From childhood, Jane Addams (1860–1935) was deeply troubled by the blight of economic and social inequality. As a philosopher, social activist, and founder of Hull House, a settlement house for immigrants and the working poor in Chicago, her work focused on rehabilitating communities in theory and in practice, and rectifying inequalities not by phil-anthropic charity work, but by cultivating sympathetic understanding and mutual concern. Addams offered her principle of reciprocity as an important tool with which to approach the building of communities. Addams insisted that the interaction of otherwise separate social groups be treated as reciprocal, that is, as offering mutual benefit.

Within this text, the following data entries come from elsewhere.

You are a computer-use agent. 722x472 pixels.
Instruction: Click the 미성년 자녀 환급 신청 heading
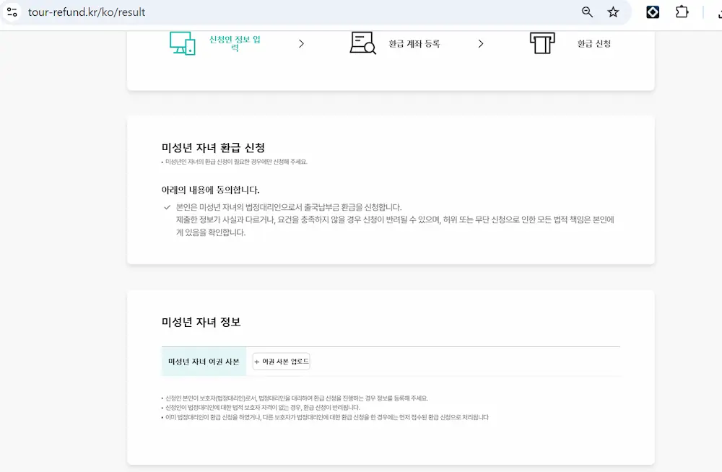click(x=213, y=147)
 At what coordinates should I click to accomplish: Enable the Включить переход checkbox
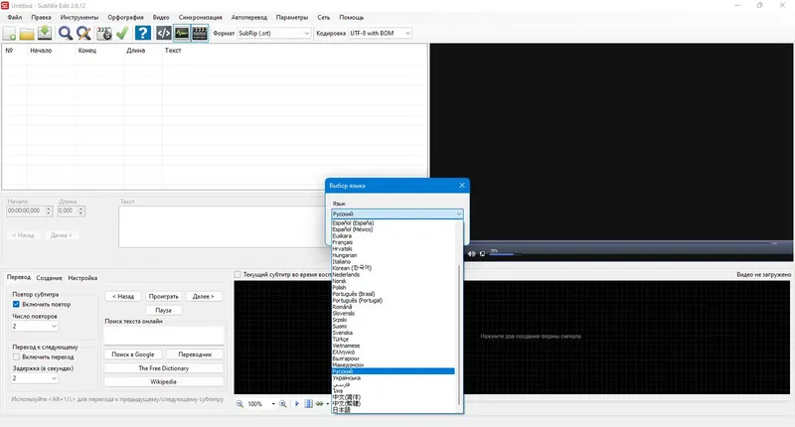point(16,357)
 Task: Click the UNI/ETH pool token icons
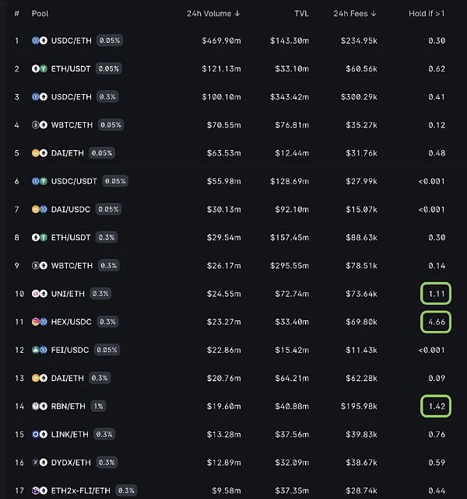[40, 294]
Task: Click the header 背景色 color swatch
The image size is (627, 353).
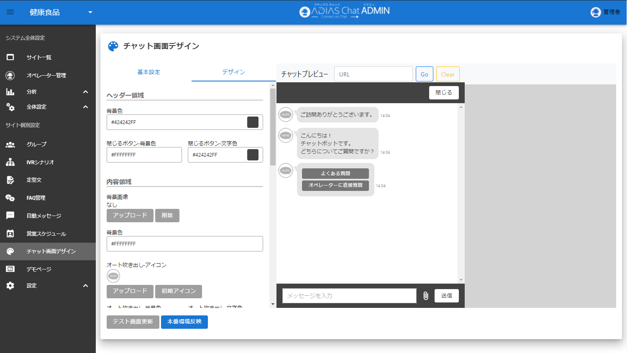Action: (x=253, y=122)
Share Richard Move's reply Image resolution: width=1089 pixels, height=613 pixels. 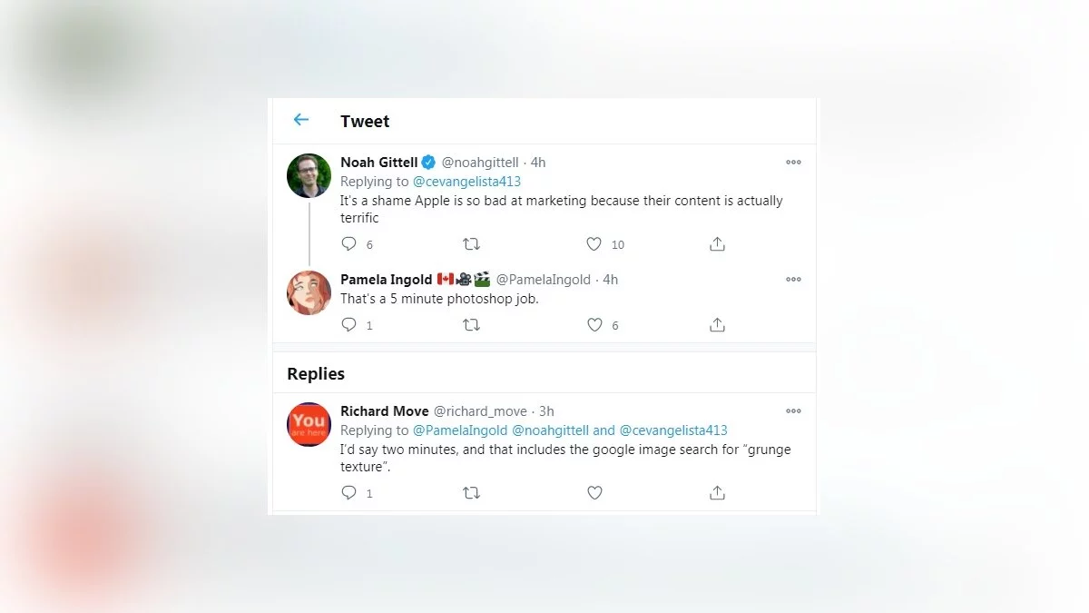717,493
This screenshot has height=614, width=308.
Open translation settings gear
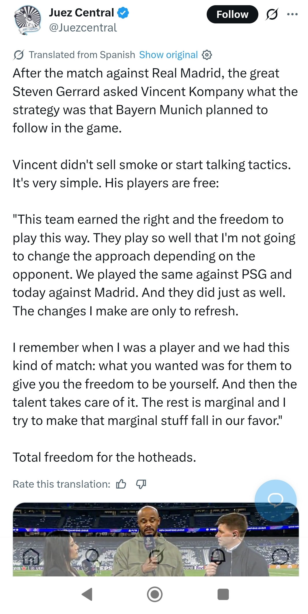[207, 55]
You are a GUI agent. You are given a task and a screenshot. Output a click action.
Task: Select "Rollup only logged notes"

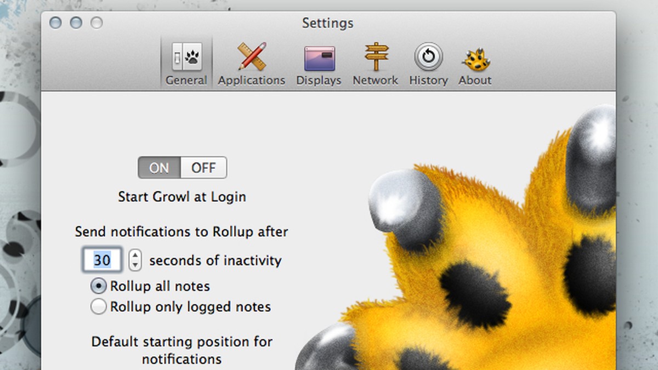point(99,307)
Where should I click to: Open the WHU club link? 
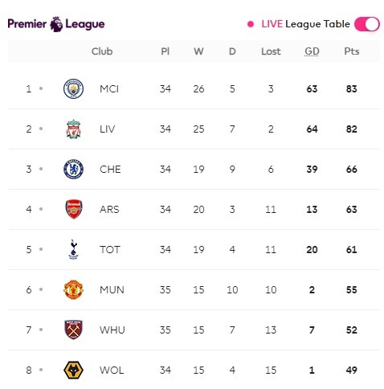click(112, 330)
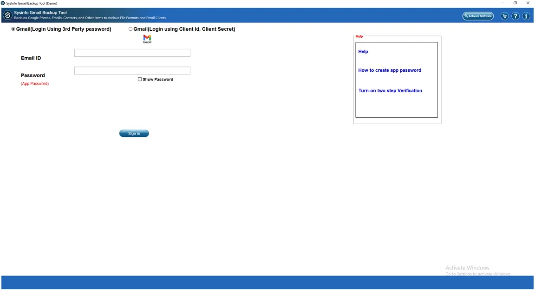Open help using the question mark icon
Screen dimensions: 535x290
[515, 15]
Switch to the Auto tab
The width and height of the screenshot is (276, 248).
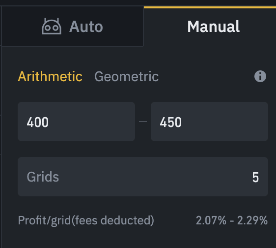pyautogui.click(x=73, y=26)
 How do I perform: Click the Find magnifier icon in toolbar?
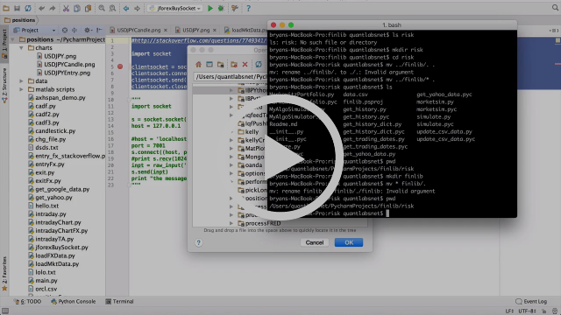[102, 8]
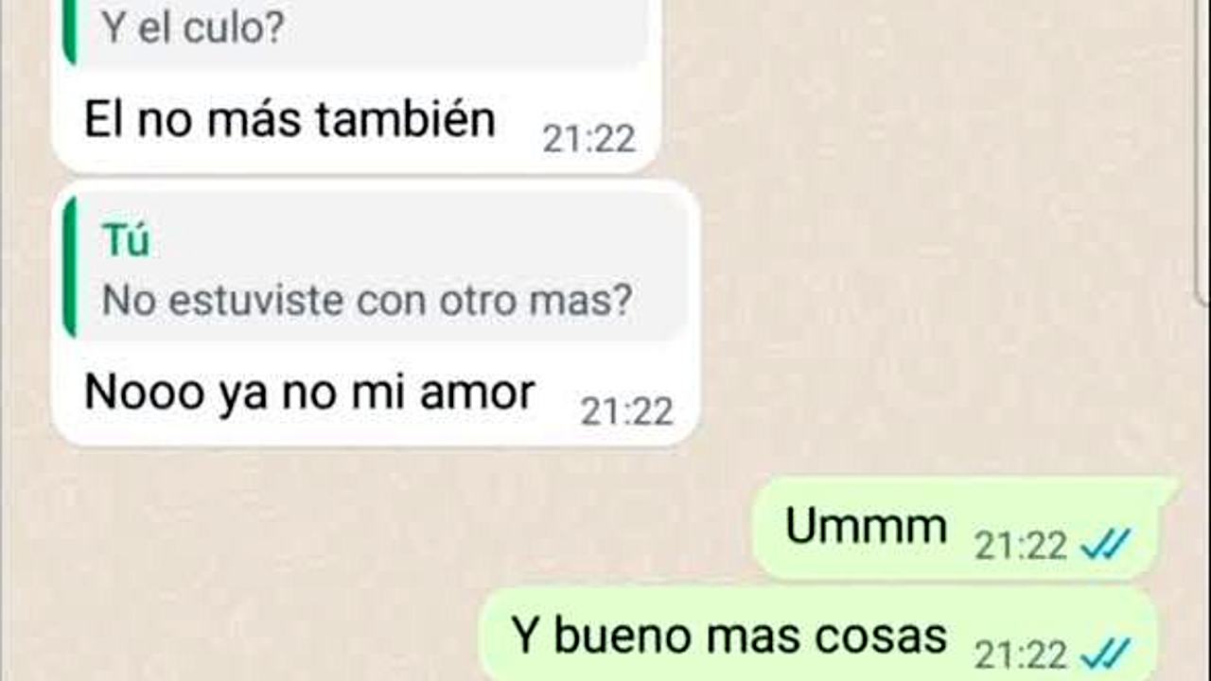The width and height of the screenshot is (1211, 681).
Task: Click the green bar beside "Y el culo?"
Action: [x=69, y=32]
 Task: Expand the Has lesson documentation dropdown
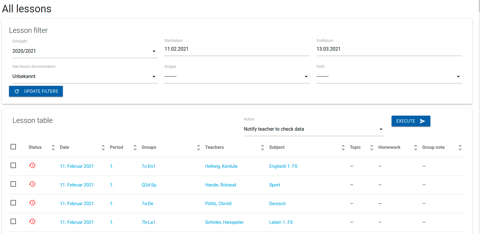coord(85,76)
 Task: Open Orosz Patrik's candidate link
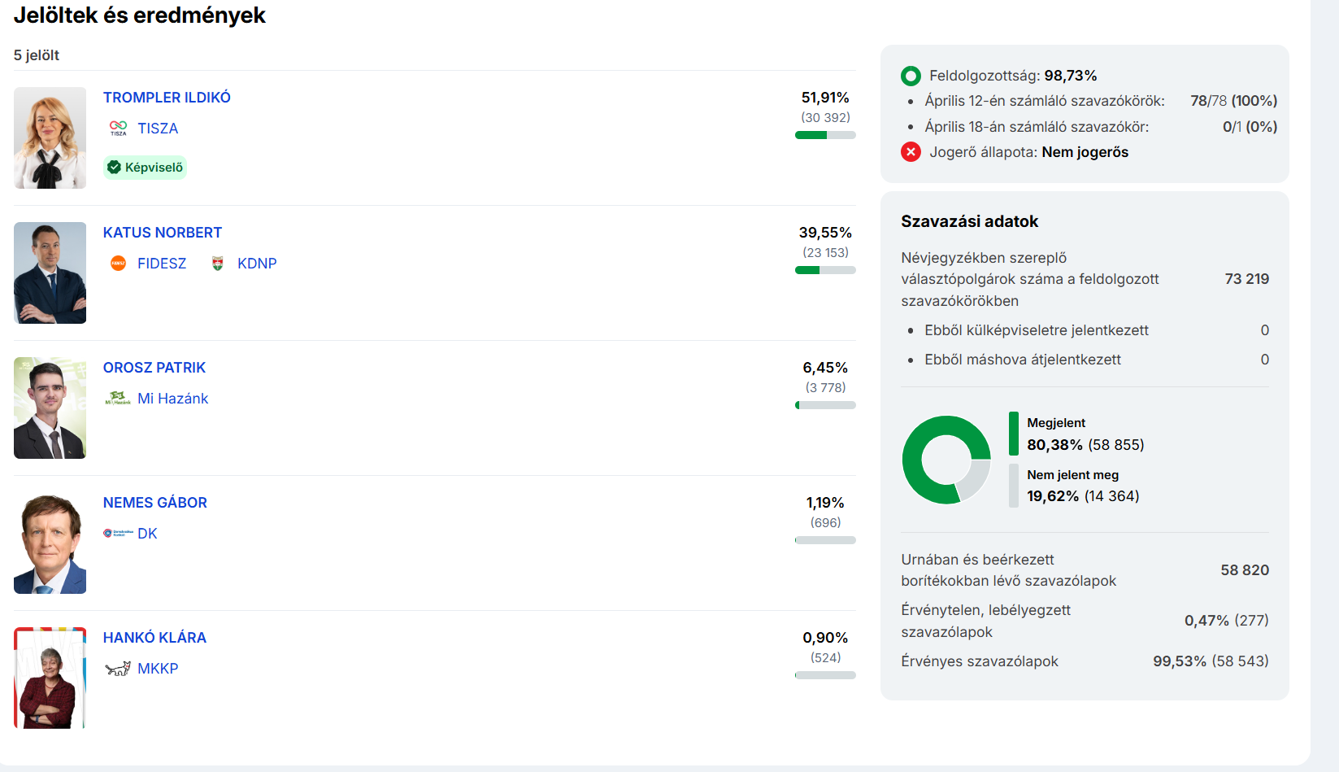point(154,368)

Viewed in this way, what might otherwise become an impersonal philanthropic enterprise that serves to make more explicit the line between giver and taker becomes instead an opportunity for mutual enrichment and the sympathetic understanding necessary to create a community.
In the late twentieth century, feminist Carol Gilligan (1936–) wrote In a Different Voice: Psychological Theory and Women's Development (1982), calling for recognizing the different and valuable ways that women think and evaluate moral situations. Having done extensive study on moral and psychological development, Gilligan found most research to be biased toward the male point of view. Focusing instead on care for others and responsibility toward relationships, feminine morality should be valued for its own merits and not treated as secondary to a more masculine emphasis on rules, rights, and laws, according to Gilligan.
Catharine MacKinnon (1946–), an attorney, social activist, and writer, successfully argued that sexual harassment is, legally, a form of sexual discrimination. Her books and other writings have had a powerful impact on American and international movements in the legal status of pornography, hate speech, and women's rights. Other key contemporary American feminists are Sandra Harding (1935–), Nancy Fraser, Donna Haraway (1944–), and Alison Jaggar.